## EXTRACTO DEL DOCUMENTO
La experiencia de seguir desde el principio la transformación de una serie minoritaria en un gran fenómeno de masas

Nadie lo vio venir. Eran otros tiempos. En Estados Unidos se producían la mitad de series que ahora. En España no se había oído hablar de Netflix y la invasión de las plataformas online quedaba lejos. No lo sabíamos pero, para 2011, la edad dorada de las series estaba terminando para dar paso a otra era en la que la cantidad y variedad de producción televisiva sería totalmente inabarcable. Eso sí, entonces HBO ya tenía ese marchamo de calidad que se había ganado con Los Soprano, The Wire, A dos metros bajo tierra, Deadwood… Ahora nos traía otra cosa, una con casas en permanente enfrentamiento por un trono, un mundo medieval dividido en reinos y ciertas dosis de fantasía (al principio, poca; luego, mucha más).

Los que no habíamos leído los libros (todavía no hemos dado suficientes veces las gracias a los lectores de Canción de hielo y fuego por guardarse tan bien tantos secretos) nos enfrentamos a Juego de tronos como a una serie más: en este caso con las expectativas altas por todo lo que se decía, pero también con bastante desconfianza. No lo sabíamos pero nos estábamos embarcando en una de las mayores experiencias colectivas que ha regalado la televisión.

La serie no siempre tuvo las dimensiones que tiene ahora. Al principio solo era relevante entre un grupo pequeño de espectadores a los que el resto miraba por encima del hombro. «Son cosas de frikis». Pero poco a poco, se convirtió en una referencia habitual. Los políticos la mencionaban. Todo se podía analizar a la luz de Juego de tronos. Según fue ganando en poderío, acentuó su relevancia.

Ahora, tras su final, es la hora de las confesiones. Quien escribe estas líneas se acercó a la serie con muchas reservas. La tentación de abandonar rondó a lo largo de la segunda temporada e incluso parte de la tercera. Las largas reflexiones, las intrigas palaciegas, la cantidad de personajes, de nombres, de casas… No era (ni es) mi serie favorita. Durante años ni siquiera era fan de Juego de tronos. Se podría decir que fingía serlo para no quedarme fuera. Pero valió la pena insistir. Cuando empezaron a llegar las muertes y las sorpresas, ya no hubo vuelta atrás.

## DATOS RECOPILADOS
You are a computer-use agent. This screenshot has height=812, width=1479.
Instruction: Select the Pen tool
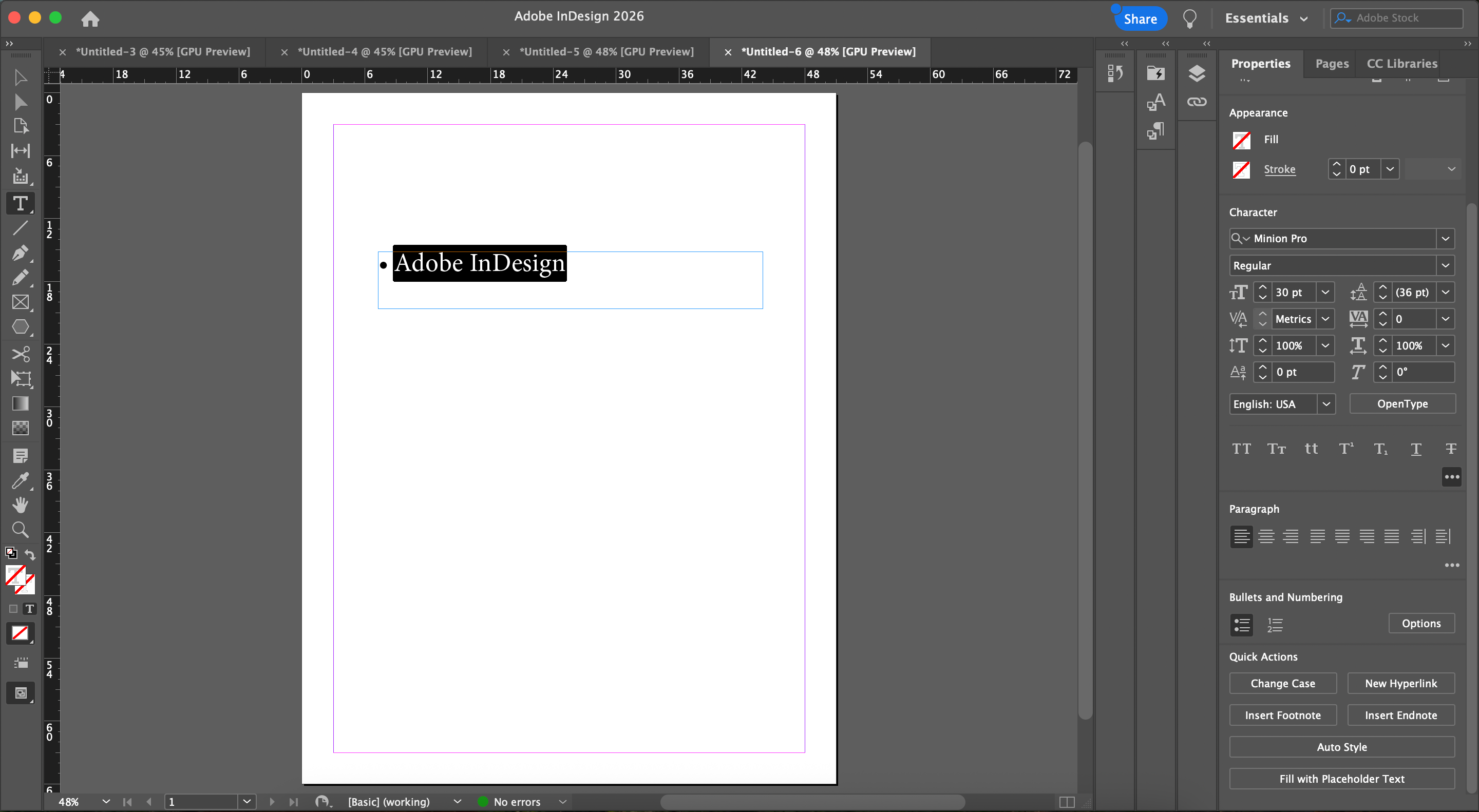[20, 253]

## EJERCICIOS PROPUESTOS
[1] Según el extracto sobre Juego de tronos, ¿qué cadena ya tenía en 2011 un marchamo de calidad ganado con Los Soprano y The Wire, entre otras series?
[2] Devuelva sin cambios el fragmento del extracto sobre Juego de tronos que va desde "Nadie lo vio" hasta "luego, mucha más).", ambos incluidos.

## RESPUESTAS ESCRITAS
[1] HBO.

[2]
Nadie lo vio venir. Eran otros tiempos. En Estados Unidos se producían la mitad de series que ahora. En España no se había oído hablar de Netflix y la invasión de las plataformas online quedaba lejos. No lo sabíamos pero, para 2011, la edad dorada de las series estaba terminando para dar paso a otra era en la que la cantidad y variedad de producción televisiva sería totalmente inabarcable. Eso sí, entonces HBO ya tenía ese marchamo de calidad que se había ganado con Los Soprano, The Wire, A dos metros bajo tierra, Deadwood… Ahora nos traía otra cosa, una con casas en permanente enfrentamiento por un trono, un mundo medieval dividido en reinos y ciertas dosis de fantasía (al principio, poca; luego, mucha más).